• _Problem to work on_:
When the line containing "Filesharing & Collaboration (137, 289)" appears in the entries below, begin printing there and stop after the line containing "Radius Office Partner Vault (805, 1772)"; print each of those lines exactly and no other line.

Dataset items
::::::

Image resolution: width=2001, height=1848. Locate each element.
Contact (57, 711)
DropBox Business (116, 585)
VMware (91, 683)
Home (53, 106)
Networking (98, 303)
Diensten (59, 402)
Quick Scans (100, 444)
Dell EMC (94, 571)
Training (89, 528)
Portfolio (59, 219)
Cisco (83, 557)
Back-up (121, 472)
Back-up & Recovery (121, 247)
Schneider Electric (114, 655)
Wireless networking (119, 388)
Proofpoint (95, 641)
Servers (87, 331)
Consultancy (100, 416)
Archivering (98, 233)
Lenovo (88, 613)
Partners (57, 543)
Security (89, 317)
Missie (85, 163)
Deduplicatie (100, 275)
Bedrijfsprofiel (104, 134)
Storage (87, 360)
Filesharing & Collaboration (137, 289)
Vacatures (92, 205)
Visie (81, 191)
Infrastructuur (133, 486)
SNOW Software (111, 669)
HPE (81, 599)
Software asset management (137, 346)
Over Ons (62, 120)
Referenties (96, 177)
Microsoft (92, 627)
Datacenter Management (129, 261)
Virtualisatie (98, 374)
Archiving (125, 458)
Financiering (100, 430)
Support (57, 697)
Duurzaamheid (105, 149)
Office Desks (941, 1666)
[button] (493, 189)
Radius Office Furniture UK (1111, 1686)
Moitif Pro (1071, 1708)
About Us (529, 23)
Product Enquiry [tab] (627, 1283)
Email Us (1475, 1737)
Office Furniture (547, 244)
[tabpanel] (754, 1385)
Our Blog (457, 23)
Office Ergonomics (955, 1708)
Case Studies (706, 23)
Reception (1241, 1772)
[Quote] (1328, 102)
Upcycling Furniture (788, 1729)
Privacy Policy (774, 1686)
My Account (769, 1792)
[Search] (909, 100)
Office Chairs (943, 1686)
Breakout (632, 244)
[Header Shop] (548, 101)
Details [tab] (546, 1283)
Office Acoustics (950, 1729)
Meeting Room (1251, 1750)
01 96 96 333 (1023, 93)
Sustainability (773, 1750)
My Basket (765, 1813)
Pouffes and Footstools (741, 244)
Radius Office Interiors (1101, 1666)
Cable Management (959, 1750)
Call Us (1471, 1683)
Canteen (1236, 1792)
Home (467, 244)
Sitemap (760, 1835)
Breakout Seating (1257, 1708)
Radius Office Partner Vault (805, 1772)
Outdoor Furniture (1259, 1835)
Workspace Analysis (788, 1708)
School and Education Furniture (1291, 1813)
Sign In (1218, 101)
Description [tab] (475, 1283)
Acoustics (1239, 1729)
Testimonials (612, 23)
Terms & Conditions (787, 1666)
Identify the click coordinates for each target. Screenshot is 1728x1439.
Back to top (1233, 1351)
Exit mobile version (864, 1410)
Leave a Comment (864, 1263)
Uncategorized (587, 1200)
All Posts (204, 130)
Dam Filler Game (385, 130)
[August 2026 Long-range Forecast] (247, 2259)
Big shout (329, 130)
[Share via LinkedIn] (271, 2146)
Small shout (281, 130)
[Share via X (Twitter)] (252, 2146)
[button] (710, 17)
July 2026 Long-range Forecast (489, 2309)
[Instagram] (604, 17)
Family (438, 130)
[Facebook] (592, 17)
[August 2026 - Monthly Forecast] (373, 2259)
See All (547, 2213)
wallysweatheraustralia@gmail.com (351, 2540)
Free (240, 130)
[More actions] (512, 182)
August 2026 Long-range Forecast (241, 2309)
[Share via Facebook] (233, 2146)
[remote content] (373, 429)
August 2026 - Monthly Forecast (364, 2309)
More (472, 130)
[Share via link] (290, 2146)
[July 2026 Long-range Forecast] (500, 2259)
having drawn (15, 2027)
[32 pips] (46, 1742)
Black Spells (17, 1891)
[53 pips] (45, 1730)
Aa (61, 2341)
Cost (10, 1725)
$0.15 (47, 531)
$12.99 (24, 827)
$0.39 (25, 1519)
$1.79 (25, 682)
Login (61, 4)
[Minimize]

::::::

• _Answer space_:
Filesharing & Collaboration (137, 289)
Vacatures (92, 205)
Visie (81, 191)
Infrastructuur (133, 486)
SNOW Software (111, 669)
HPE (81, 599)
Software asset management (137, 346)
Over Ons (62, 120)
Referenties (96, 177)
Microsoft (92, 627)
Datacenter Management (129, 261)
Virtualisatie (98, 374)
Archiving (125, 458)
Financiering (100, 430)
Support (57, 697)
Duurzaamheid (105, 149)
Office Desks (941, 1666)
[button] (493, 189)
Radius Office Furniture UK (1111, 1686)
Moitif Pro (1071, 1708)
About Us (529, 23)
Product Enquiry [tab] (627, 1283)
Email Us (1475, 1737)
Office Furniture (547, 244)
[tabpanel] (754, 1385)
Our Blog (457, 23)
Office Ergonomics (955, 1708)
Case Studies (706, 23)
Reception (1241, 1772)
[Quote] (1328, 102)
Upcycling Furniture (788, 1729)
Privacy Policy (774, 1686)
My Account (769, 1792)
[Search] (909, 100)
Office Chairs (943, 1686)
Breakout (632, 244)
[Header Shop] (548, 101)
Details [tab] (546, 1283)
Office Acoustics (950, 1729)
Meeting Room (1251, 1750)
01 96 96 333 (1023, 93)
Sustainability (773, 1750)
My Basket (765, 1813)
Pouffes and Footstools (741, 244)
Radius Office Interiors (1101, 1666)
Cable Management (959, 1750)
Call Us (1471, 1683)
Canteen (1236, 1792)
Home (467, 244)
Sitemap (760, 1835)
Breakout Seating (1257, 1708)
Radius Office Partner Vault (805, 1772)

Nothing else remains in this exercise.